Set down all of the data that follows, keeping every character.

* _DATA SHOWN_
↓

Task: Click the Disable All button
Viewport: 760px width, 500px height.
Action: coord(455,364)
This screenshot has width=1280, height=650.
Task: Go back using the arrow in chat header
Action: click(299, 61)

↑

* _WRITTEN RESPONSE_
Task: Click the Disable All button
Viewport: 760px width, 500px height.
Action: coord(455,364)
This screenshot has width=1280, height=650.
Task: Go back using the arrow in chat header
Action: click(299, 61)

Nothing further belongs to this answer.